Initial claims for state unemployment benefits fell 17,000 to a seasonally adjusted 233,000 for the week ended Aug. 3, data showed on Thursday, the largest drop in about 11 months.
This helped allay fears that the U.S. economy was heading for a hard landing and that the Federal Reserve was behind the curve with its decision not to cut rates late last month.
“The abnormally large reaction to jobless claims figures yesterday was a testament to markets' extremely elevated sensitivity to all sorts of indications on the US macro outlook right now,” said analysts at ING, in a now.
Attention will turn next week on the latest release of consumer prices, as traders look for more guidance towards the Fed’s likely future actions.
“We can reasonably expect the market reaction to next week’s US core CPI numbers to be significant even for small (second decimal of a percentage point) deviations from the consensus 0.2% MoM,” added ING.
The odds of the Federal Reserve cutting interest rates by 50 basis points at its next policy meeting are currently just above 50%, according to the CME Group's (NASDAQ:CME) FedWatch Tool, with a 25 basis point cut now seen as having a 46% probability.
In Europe, EUR/USD slipped slightly to 1.0917, having soared as high as 1.1009 for the first time since Jan. 2 at the start of the week.
The European Central Bank started cutting interest rates in June, and many expect the policymakers to agree to another reduction in September.
Italian EU-harmonised consumer prices fell 0.9% month-on-month in July and were up 1.6% from the year earlier, suggesting inflationary pressures were limited in the eurozone’s third-largest economy.

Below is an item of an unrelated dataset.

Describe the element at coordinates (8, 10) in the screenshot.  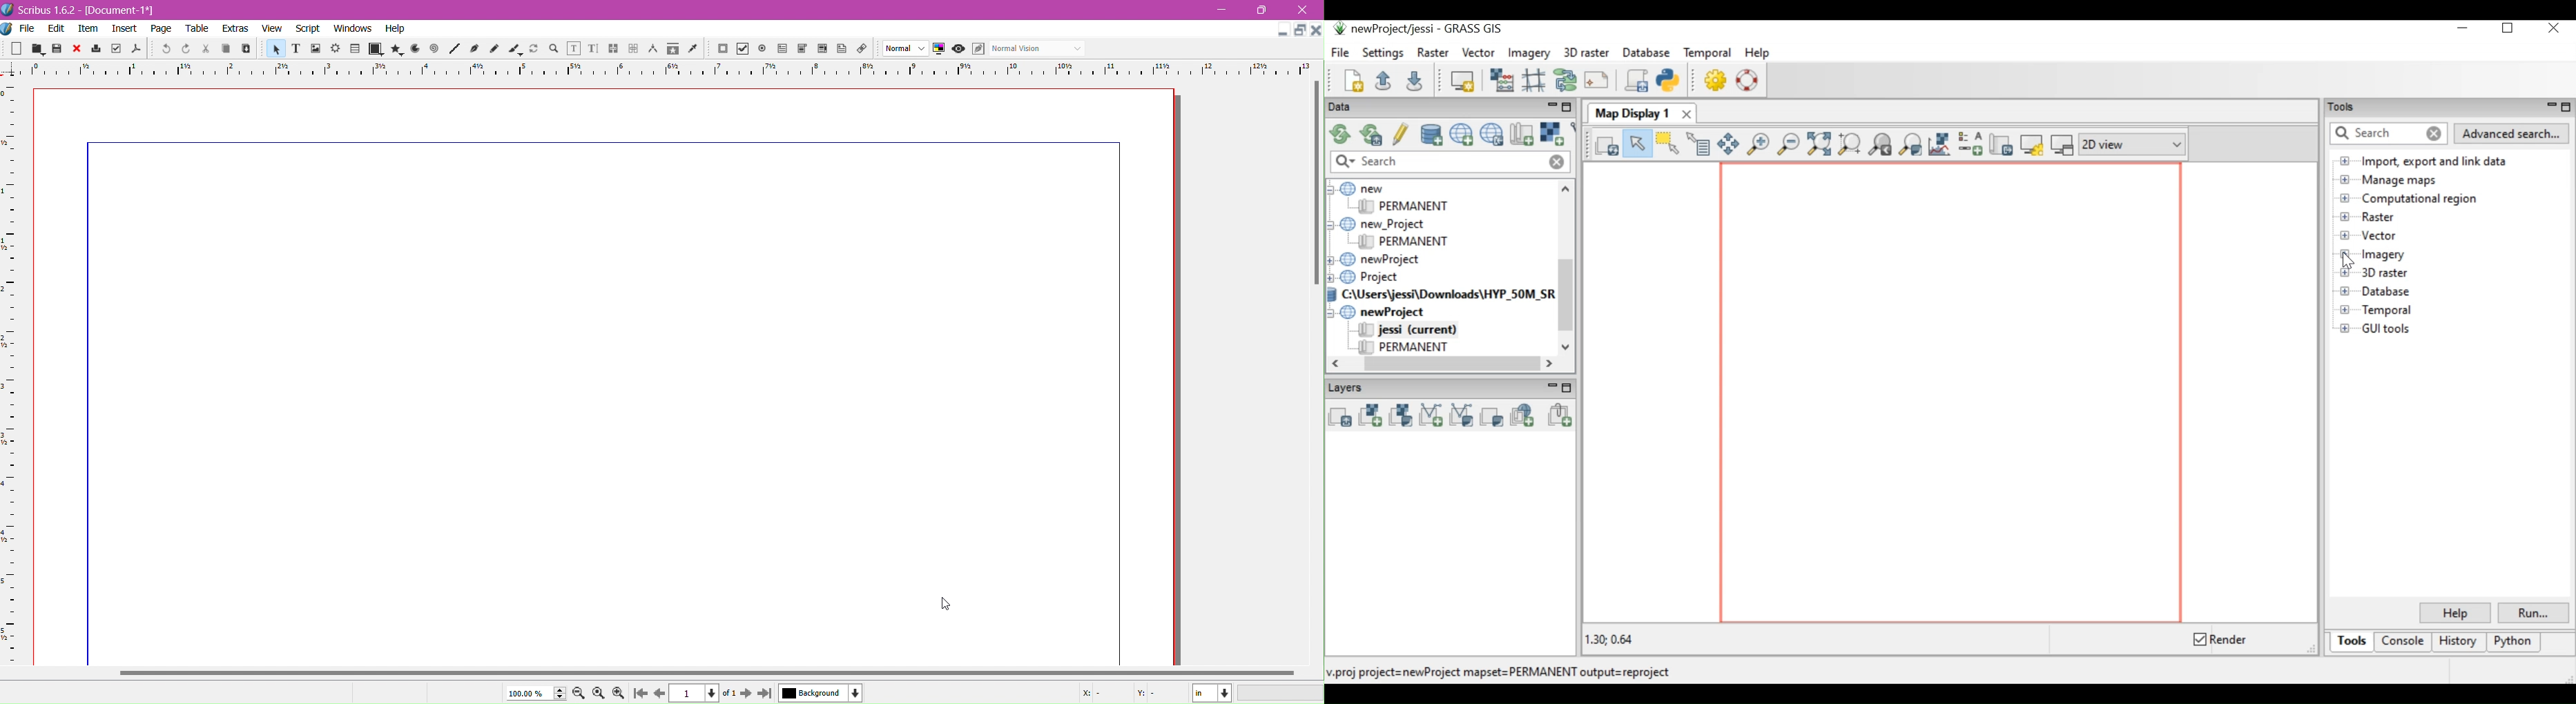
I see `app icon` at that location.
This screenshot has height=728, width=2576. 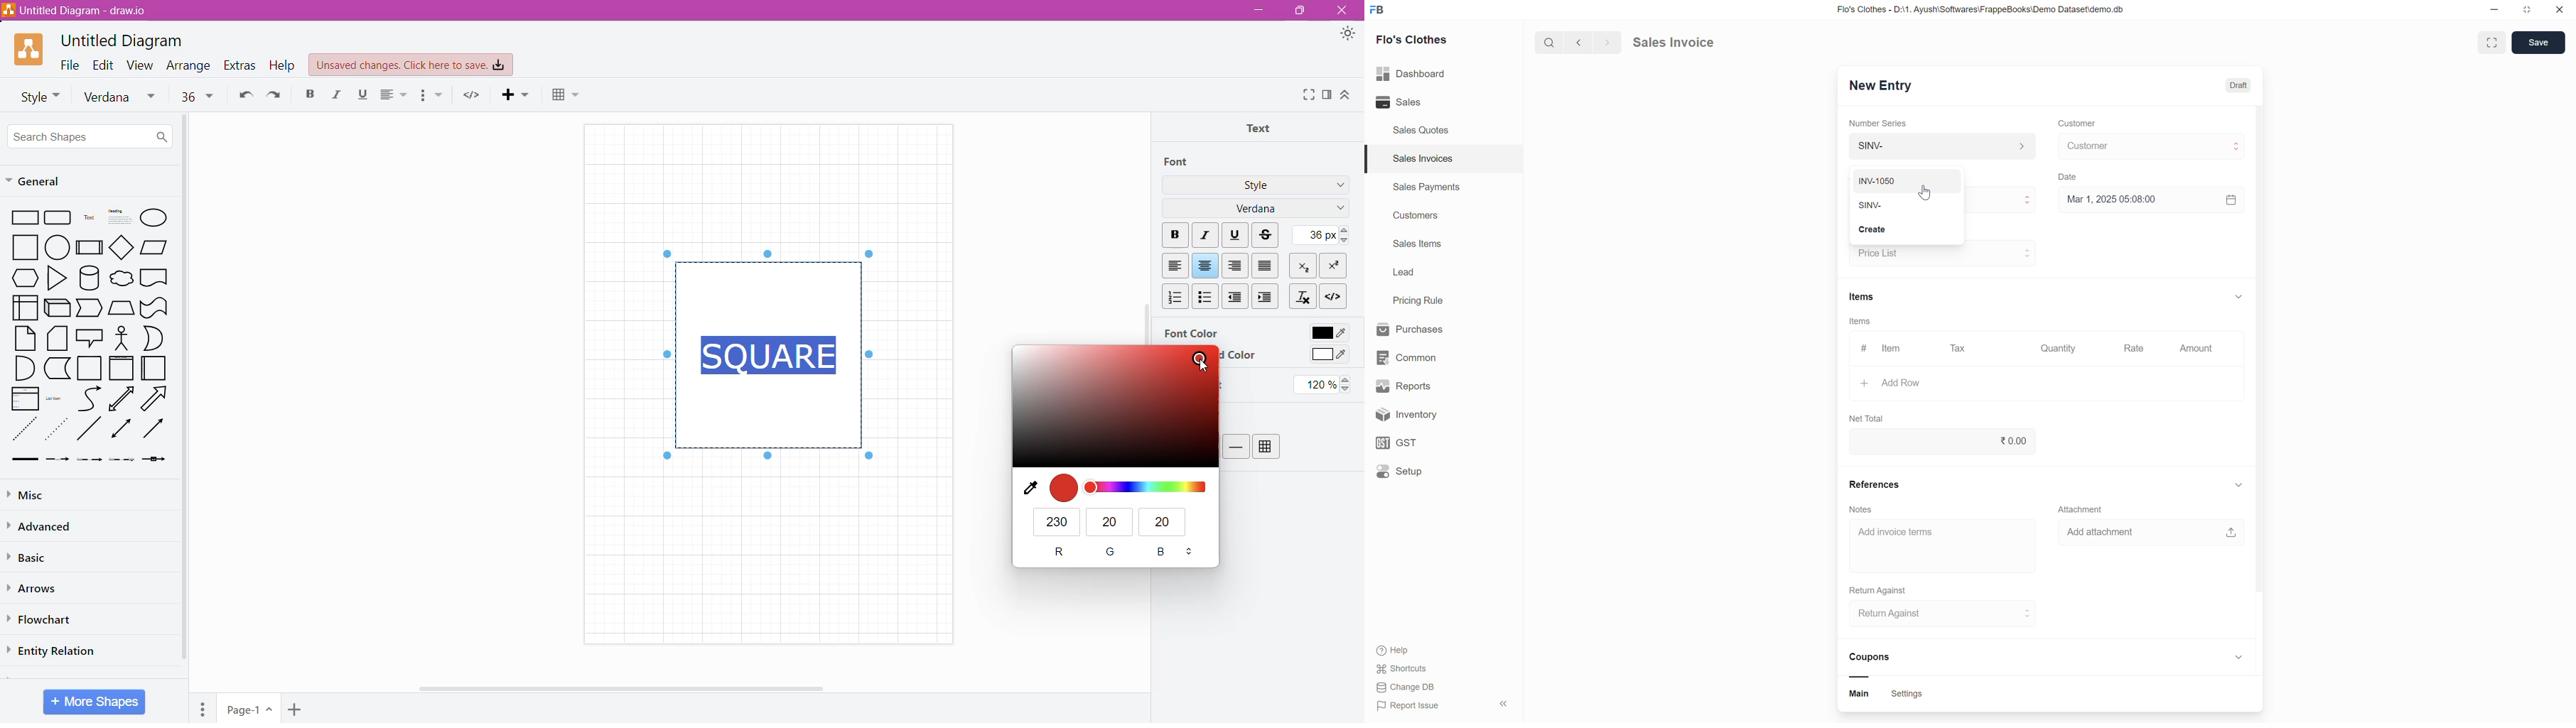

GBP/USD rose 0.2% to 1.2768, continuing the 0.5% rally overnight that yanked it back from a more than one-month low.
However, it remained on course for small losses this week, which would be a fourth straight week of declines.
In Asia, USD/JPY fell 0.1% to 147.20, but was trading well above lows of around 141.60 hit earlier in the week.
The yen’s turnabout came as BOJ officials said they would not hike interest rates during market volatility, tempering a hawkish message from the central bank during an end-July meeting.
But despite weakening this week, the yen was still sitting on stellar gains against the dollar over the past month, especially as the global carry trade began to unwind.
USD/CNY edged lower to 7.1739, with the yuan helped by data showing the Chinese consumer price index grew more than expected in July, while the producer price index inflation fell slightly less than expected.